▶ _EXERCISE OBJECTIVE_
Search the entries below for the word "link" and copy each line that has it.
--------------------------------
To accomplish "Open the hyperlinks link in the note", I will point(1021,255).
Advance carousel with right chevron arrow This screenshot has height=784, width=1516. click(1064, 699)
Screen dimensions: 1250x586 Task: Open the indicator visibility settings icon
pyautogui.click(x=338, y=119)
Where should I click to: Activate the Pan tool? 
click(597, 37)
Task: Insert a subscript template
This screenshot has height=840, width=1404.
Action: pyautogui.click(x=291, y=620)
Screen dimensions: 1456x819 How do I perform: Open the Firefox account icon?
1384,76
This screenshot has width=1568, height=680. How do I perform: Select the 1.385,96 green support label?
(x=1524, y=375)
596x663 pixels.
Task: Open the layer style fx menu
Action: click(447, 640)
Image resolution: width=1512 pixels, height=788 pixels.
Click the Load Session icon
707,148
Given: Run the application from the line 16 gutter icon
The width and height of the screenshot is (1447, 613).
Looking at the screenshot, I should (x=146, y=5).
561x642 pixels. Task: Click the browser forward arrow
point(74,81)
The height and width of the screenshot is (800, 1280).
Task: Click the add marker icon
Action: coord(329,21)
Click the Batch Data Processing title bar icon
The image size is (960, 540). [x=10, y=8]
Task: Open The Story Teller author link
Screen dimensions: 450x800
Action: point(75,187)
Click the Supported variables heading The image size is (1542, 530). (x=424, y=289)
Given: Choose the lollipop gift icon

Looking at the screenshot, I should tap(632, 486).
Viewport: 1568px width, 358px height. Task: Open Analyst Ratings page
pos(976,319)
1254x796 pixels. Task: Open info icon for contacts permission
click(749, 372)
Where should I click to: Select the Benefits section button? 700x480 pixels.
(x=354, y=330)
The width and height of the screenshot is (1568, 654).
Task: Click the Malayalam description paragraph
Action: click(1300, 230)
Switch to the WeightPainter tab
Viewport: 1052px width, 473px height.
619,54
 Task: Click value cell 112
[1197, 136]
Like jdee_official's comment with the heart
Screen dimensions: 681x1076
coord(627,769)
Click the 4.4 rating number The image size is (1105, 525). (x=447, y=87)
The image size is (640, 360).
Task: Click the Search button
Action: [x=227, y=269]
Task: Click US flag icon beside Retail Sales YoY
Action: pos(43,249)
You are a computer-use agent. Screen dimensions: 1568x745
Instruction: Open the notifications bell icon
--------------------------------
▶ _SOLUTION FOR THIS PROBLEM_
To accomplish "Open the hyperlinks link in the note", I will point(1021,255).
Task: Open The Story Teller author link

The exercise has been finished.